== Document segment ==
Parenthood is full of unknowns, and the challenges of raising a baby when both parents work full time is often one of the most jarring experiences for new working moms. Whether your career plans always included devoting more time to your infant and less to work, or you’re realizing that the work-life balance you want simply isn’t available with a full-time role, deciding whether to scale down your career for more family time is a financially and emotionally charged decision. Here are ways to assess if you can afford to work part-time after baby.
Can You Afford to Work Part-Time After Baby?
Test-drive a new budget
It’s easy to say that you make cuts wherever necessary to accommodate for lost income by working part-time, but the proof is in the pudding. Before you make any moves, revise your monthly budget to reflect the amount that you’d live on each month if you transitioned to part-time, and live as though that is your current income, for a minimum of three months. If possible, try the strategy during the times of year when irregular expenses, like insurance premiums, wedding season, home repairs, and the holidays tend to send budgets off course. While you’ll still technically have access to your full salary, this “simulation” exercise is a great way to “stress test” whether part-time is even an option with your current financial life. Even if it doesn’t prove feasible, you’ve built an emergency fund with the income you’ve removed from your budget and placed into savings!

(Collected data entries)

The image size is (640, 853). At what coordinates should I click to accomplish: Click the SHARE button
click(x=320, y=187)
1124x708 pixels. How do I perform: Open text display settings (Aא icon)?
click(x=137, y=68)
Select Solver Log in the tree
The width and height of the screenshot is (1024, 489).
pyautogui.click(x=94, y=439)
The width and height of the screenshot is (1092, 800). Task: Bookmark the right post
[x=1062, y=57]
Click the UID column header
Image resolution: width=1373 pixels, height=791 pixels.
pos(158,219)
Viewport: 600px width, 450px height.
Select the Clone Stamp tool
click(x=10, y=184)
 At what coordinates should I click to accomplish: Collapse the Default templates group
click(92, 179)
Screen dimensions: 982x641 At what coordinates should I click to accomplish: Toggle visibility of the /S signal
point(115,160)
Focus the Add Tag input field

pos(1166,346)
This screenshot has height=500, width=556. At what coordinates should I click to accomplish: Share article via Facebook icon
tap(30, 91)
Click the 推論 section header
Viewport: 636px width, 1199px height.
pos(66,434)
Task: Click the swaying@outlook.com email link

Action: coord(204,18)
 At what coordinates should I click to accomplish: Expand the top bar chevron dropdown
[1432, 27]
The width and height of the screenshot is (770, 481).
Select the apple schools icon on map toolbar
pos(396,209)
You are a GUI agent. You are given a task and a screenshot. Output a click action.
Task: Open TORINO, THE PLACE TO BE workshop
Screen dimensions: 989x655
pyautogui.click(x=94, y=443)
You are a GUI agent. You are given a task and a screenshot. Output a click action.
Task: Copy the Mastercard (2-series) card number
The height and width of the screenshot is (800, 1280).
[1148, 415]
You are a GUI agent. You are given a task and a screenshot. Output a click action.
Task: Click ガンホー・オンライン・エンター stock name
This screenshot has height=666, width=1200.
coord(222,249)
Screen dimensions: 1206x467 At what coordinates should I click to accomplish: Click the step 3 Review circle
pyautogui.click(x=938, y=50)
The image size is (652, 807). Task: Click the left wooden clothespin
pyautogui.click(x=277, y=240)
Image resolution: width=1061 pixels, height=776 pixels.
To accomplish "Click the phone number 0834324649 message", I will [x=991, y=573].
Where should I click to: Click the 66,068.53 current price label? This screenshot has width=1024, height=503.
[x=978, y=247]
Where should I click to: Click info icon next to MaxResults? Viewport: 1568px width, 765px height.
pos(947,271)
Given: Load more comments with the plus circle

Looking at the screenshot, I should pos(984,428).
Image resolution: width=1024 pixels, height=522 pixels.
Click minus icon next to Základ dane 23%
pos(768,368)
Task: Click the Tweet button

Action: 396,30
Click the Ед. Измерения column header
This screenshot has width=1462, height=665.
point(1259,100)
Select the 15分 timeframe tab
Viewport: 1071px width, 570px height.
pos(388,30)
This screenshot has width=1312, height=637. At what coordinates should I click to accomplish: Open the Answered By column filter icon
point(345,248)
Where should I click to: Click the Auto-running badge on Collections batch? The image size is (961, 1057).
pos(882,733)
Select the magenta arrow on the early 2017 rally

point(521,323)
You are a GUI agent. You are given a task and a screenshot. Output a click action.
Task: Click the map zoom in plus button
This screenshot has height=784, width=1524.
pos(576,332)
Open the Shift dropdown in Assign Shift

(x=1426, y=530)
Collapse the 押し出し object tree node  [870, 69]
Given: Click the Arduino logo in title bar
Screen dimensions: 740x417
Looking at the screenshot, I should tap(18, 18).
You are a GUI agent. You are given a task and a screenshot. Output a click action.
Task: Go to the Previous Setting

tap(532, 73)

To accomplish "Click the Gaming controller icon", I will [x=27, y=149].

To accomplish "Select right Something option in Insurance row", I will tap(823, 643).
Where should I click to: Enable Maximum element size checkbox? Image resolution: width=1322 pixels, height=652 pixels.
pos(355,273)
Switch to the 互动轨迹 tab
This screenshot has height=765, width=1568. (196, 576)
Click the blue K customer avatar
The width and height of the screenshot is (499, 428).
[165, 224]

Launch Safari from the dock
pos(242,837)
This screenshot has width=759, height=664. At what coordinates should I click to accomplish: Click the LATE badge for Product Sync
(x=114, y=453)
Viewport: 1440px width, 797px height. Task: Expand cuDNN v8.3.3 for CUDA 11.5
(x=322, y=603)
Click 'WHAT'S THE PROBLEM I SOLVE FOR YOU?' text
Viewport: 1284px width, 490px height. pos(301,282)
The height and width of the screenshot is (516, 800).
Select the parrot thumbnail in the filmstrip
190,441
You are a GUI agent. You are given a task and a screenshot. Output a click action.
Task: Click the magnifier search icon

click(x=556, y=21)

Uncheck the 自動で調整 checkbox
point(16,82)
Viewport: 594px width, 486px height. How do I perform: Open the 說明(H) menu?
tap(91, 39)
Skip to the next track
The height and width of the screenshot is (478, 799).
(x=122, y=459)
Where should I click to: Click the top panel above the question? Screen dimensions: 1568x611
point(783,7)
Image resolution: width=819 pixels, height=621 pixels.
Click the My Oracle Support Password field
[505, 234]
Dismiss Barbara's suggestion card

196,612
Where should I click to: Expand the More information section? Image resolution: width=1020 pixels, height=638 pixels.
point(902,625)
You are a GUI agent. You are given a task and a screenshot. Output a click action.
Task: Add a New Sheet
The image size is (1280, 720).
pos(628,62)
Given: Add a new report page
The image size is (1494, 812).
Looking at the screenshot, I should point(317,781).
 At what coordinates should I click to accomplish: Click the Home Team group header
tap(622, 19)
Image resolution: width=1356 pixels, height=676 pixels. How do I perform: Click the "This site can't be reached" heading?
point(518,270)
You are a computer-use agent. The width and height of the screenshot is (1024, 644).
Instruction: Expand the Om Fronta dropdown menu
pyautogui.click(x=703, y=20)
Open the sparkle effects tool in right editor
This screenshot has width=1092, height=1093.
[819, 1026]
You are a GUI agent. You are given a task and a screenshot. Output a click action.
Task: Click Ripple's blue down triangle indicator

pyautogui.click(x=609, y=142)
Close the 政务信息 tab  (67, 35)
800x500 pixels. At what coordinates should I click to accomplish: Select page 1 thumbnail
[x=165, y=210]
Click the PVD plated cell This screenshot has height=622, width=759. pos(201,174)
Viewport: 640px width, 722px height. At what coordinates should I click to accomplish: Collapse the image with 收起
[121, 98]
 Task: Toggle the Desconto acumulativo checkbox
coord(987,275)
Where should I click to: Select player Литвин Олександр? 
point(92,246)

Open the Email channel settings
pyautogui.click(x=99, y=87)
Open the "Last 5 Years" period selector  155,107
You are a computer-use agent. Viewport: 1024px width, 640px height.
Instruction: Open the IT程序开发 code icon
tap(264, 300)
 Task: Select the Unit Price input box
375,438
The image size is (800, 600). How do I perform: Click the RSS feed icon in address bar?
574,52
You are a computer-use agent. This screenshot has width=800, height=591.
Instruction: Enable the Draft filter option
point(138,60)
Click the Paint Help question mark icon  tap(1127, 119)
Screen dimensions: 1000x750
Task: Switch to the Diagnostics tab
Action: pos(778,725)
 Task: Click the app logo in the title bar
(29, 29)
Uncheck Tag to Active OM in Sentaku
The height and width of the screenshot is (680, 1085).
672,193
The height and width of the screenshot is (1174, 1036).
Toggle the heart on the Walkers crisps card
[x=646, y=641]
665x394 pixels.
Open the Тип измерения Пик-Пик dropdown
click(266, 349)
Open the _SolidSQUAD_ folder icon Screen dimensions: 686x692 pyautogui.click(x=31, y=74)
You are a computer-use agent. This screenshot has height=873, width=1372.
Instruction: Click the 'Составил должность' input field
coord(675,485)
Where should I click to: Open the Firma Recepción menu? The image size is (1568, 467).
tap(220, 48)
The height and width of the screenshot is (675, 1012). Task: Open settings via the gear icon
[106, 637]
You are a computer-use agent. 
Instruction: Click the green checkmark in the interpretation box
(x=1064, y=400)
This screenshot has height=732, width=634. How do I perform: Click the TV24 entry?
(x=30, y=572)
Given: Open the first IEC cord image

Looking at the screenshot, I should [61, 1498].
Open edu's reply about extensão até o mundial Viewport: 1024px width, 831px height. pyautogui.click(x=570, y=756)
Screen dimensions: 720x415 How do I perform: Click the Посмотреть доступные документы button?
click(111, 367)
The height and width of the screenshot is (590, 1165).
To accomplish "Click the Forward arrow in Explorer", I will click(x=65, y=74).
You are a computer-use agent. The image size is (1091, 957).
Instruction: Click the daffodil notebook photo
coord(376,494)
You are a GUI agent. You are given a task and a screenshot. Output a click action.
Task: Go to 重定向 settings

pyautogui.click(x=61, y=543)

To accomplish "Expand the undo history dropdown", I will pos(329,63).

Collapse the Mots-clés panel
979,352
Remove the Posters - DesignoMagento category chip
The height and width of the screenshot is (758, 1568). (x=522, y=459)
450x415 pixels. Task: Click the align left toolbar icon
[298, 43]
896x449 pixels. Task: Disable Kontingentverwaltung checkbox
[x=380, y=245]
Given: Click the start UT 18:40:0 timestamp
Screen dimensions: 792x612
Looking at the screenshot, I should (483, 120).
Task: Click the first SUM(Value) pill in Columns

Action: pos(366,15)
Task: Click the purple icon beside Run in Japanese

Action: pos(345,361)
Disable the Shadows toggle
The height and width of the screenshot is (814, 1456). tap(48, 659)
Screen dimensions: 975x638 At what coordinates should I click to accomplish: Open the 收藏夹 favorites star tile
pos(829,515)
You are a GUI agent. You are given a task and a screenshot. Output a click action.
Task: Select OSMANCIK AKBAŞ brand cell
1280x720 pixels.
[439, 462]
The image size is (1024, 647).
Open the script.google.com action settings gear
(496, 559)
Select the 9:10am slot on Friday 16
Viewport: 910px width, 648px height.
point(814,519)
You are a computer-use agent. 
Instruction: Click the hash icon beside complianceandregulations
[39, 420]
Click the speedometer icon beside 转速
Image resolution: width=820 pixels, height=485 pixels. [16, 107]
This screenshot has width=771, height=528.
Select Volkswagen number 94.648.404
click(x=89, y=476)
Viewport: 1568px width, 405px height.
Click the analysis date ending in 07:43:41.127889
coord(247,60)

== Work order 1 ==
Transcribe the passage of the article on working part-time after a baby that opens with the words containing "Parenthood is full" and closes with "part-time after baby.".
== Work order 2 ==
Render this sentence from the article on working part-time after a baby in Spanish: "Before you make any moves, revise your monthly budget to reflect the amount that you’d live on each month if you transitioned to part-time, and live as though that is your current income, for a minimum of three months."
== Work order 3 ==
List every irregular expense that the article on working part-time after a baby names as tending to send budgets off course.

== Final answer 1 ==
Parenthood is full of unknowns, and the challenges of raising a baby when both parents work full time is often one of the most jarring experiences for new working moms. Whether your career plans always included devoting more time to your infant and less to work, or you’re realizing that the work-life balance you want simply isn’t available with a full-time role, deciding whether to scale down your career for more family time is a financially and emotionally charged decision. Here are ways to assess if you can afford to work part-time after baby.

== Final answer 2 ==
Antes de dar cualquier paso, revisa tu presupuesto mensual para que refleje la cantidad con la que vivirías cada mes si pasaras a trabajar a tiempo parcial, y vive como si esos fueran tus ingresos actuales durante un mínimo de tres meses.

== Final answer 3 ==
- insurance premiums
- wedding season
- home repairs
- the holidays